Esoteric Christianity and the
Spiritual Guidance of Humanity
GA 130
29 January 1912, Cassel
Translated by Steiner Online Library
15. The Dawn of Modern Occultism II
[ 1 ] Today we would like to build on the reflection from the day before yesterday, which can lead us to a deeply personal understanding of theosophical life. When we look back on our lives, when we try to make sense of their details, we can gain much from such a reflection on life. We will see, in some things that have befallen us or are befalling us as our fate, that we must acknowledge them as just, that we have deserved them. Let us say that a person has been somewhat reckless in this incarnation and is later struck by a stroke of fate; outwardly, one may no longer be able to connect the stroke of fate with the recklessness, but one still has the sense that this blow has come to us justly. Looking further ahead, we encounter other strokes of fate that seem like mere coincidence, for which we find no explanation. We find these two categories of experiences when we look back on our lives.
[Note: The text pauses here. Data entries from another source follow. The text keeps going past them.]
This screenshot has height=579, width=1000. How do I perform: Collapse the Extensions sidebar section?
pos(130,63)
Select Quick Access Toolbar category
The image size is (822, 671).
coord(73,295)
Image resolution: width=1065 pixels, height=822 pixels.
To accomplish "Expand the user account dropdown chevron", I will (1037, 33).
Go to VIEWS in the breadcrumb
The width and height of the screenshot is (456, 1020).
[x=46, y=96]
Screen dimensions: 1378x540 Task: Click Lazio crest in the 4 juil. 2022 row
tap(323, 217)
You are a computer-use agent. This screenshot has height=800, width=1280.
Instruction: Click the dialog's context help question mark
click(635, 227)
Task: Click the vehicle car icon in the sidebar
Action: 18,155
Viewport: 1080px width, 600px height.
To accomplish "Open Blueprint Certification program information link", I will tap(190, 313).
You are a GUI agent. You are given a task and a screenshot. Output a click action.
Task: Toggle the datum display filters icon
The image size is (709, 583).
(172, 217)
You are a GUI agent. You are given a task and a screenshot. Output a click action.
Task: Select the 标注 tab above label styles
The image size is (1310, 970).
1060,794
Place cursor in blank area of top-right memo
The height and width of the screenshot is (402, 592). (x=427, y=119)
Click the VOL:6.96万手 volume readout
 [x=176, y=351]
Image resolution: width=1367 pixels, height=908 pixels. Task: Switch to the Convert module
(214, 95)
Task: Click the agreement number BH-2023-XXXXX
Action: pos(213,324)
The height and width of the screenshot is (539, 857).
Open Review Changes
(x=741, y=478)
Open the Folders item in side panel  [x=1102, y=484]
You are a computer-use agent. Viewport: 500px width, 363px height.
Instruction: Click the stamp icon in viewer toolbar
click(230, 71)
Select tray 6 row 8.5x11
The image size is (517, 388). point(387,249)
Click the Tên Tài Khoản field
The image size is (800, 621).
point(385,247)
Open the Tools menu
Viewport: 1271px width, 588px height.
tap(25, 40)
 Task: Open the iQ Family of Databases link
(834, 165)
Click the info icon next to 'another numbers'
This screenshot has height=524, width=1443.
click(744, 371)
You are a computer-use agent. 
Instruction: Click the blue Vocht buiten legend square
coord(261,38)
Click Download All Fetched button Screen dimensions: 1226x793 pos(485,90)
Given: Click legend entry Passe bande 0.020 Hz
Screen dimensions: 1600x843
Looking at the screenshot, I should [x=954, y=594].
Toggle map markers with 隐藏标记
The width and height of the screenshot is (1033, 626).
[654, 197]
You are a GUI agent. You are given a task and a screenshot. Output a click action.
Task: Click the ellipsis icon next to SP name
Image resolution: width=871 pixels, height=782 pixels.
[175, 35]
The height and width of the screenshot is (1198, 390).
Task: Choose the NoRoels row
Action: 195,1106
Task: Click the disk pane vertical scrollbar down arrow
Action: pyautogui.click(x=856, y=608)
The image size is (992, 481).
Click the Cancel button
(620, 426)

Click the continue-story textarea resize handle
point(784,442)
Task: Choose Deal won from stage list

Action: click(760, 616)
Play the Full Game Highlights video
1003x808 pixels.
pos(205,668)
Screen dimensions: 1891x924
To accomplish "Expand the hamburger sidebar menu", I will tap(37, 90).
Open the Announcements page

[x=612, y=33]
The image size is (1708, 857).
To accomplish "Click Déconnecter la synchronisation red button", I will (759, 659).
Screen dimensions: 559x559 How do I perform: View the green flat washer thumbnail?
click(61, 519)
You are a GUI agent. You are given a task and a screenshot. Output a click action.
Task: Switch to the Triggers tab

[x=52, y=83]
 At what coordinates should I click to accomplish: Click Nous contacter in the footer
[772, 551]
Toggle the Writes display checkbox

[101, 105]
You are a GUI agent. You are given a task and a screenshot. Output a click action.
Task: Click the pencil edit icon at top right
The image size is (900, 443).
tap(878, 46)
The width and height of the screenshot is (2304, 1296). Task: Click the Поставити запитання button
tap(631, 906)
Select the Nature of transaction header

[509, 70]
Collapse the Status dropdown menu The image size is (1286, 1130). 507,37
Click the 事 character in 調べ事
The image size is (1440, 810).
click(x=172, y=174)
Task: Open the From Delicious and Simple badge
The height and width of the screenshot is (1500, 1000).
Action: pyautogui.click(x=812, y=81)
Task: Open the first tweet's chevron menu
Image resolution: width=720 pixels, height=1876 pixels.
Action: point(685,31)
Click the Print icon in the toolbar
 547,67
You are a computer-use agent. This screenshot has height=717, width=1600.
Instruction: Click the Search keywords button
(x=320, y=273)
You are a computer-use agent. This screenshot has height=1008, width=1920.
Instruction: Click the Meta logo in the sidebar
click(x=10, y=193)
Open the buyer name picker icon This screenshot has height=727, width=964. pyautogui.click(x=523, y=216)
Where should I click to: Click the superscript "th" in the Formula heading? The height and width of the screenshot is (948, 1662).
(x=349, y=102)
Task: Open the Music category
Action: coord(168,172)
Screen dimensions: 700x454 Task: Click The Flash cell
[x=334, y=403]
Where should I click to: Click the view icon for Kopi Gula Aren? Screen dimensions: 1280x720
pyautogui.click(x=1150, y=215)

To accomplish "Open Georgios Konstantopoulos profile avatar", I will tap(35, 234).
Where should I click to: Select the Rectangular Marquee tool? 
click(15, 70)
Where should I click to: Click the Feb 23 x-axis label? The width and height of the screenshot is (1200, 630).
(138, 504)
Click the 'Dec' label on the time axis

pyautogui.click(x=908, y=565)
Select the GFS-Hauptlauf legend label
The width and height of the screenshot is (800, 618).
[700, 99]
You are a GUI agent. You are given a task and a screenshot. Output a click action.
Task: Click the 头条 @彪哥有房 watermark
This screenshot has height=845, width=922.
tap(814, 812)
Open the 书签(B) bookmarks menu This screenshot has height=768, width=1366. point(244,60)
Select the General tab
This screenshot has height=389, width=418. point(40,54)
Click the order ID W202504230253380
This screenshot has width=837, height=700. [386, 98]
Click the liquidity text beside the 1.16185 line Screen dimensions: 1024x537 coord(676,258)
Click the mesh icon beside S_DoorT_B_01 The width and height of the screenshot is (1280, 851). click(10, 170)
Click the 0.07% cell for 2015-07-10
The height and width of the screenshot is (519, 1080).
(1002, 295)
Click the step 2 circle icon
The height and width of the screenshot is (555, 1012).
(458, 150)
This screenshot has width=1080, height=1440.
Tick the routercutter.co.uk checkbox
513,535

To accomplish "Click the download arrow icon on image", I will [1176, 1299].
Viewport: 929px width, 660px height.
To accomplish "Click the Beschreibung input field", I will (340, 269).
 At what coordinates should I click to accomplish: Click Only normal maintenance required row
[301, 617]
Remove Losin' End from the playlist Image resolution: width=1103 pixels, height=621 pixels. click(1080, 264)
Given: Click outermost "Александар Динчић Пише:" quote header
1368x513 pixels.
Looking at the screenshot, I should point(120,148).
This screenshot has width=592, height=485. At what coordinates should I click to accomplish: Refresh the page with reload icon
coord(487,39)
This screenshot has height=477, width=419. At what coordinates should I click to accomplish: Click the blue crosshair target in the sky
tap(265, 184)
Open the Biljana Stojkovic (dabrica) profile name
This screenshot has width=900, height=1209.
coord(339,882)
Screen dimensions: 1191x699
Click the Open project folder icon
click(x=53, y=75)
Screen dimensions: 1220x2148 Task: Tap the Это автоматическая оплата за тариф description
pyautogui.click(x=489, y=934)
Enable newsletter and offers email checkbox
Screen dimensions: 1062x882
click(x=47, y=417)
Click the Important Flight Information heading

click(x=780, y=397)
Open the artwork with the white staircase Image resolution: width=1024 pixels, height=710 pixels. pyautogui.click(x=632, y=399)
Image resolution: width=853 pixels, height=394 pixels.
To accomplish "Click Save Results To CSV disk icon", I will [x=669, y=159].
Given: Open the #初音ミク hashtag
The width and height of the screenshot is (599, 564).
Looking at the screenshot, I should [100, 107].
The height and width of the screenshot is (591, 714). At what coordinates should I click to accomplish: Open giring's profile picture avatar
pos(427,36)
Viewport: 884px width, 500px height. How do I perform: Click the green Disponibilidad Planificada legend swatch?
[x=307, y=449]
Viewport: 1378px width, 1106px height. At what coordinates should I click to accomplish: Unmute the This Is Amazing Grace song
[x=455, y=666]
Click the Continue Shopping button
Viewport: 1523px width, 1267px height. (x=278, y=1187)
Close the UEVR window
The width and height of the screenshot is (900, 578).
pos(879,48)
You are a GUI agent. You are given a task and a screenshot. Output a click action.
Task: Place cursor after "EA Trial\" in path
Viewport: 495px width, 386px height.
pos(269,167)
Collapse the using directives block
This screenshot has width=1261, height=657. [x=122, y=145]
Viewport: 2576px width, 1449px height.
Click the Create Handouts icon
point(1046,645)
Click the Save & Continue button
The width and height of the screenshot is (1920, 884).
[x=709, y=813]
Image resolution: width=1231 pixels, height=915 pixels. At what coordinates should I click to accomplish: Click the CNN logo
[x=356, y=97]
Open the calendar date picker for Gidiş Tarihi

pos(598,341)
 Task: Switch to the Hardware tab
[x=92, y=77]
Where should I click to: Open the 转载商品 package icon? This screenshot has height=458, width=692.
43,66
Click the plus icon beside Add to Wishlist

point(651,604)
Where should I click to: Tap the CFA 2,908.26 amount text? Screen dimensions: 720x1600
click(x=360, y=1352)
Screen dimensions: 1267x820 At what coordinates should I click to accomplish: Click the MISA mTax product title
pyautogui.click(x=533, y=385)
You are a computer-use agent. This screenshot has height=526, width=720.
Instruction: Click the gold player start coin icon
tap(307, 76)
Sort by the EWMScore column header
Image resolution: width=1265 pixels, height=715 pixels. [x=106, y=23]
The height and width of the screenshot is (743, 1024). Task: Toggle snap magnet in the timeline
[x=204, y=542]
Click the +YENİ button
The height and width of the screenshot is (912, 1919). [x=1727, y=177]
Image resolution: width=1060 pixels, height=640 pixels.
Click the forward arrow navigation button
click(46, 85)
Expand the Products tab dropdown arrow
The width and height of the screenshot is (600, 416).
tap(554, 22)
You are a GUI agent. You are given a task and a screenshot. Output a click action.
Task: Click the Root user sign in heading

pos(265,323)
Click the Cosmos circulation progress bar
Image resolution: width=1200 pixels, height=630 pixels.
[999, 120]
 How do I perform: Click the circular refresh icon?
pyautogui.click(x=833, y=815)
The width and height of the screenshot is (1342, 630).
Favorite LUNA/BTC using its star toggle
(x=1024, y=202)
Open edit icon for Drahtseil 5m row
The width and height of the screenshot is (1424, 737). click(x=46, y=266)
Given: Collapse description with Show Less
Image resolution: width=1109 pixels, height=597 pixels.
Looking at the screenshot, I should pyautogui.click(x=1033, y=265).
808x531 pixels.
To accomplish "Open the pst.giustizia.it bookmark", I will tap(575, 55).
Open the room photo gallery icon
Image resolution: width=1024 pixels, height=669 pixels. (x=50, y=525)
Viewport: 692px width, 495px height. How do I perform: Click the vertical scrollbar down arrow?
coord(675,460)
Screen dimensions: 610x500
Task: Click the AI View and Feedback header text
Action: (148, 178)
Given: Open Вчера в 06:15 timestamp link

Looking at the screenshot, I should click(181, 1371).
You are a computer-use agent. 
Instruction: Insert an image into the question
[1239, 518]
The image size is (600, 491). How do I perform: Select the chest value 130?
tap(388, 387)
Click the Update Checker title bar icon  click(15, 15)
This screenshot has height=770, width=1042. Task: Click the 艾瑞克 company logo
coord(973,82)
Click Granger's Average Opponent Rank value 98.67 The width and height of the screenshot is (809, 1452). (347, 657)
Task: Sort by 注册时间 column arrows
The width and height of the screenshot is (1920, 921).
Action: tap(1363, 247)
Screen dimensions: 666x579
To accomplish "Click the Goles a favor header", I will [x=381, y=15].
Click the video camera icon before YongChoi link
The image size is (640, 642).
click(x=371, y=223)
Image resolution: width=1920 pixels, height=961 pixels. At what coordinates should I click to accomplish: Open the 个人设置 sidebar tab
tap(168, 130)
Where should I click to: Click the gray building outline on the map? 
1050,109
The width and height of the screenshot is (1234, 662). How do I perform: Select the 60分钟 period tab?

[ 2 ] The point is that we must make a clear distinction between what appears to us as chance and what seems to be a necessity. If a person views their life through these two categories of experience, they cannot achieve higher development without attempting to examine everything that appears to them as chance. We must especially try to look at the things we did not want, the things that run counter to what we like. There is a certain capacity of the soul to adopt a hypothetical perspective of possibility and say to oneself: What if I were to imagine that I had actually wanted precisely that which I did not want, that which is not at all pleasant to me, that which I do not like—that very thing I did not like at the time and did not want? One must imagine this intensely: that we ourselves would have wanted this very situation of ours with the greatest intensity.
[ 3 ] When it comes to what we perceive as chance, we must ask ourselves: What if we had applied our most determined will to bring all of this about? As if in meditation, we must place ourselves in this state of mind when faced with what appears to us in our lives as random events. And every person of the present can do this. If we proceed in this way, it gradually makes a very special impression on our soul; we feel as if something were trying to detach itself from us. I have imagined a second, a different person there, the soul tells itself; that person is now here. And one can no longer shake off this image; rather, such an imagined person gradually becomes our doppelgänger. “You actually have something to do with this imagined person,” the soul tells itself. One rises to the idea: “This person actually lives within you.” And if one immerses oneself quite deeply into this idea, then one becomes aware that this imagined person is not entirely without significance. The conviction awakens within us: This has happened before, and back then you possessed within yourself the willpower behind today’s apparent coincidences. — In this way, we acquire a deep conviction that we were here before, before we entered this physical body. And every person of the present can acquire this conviction.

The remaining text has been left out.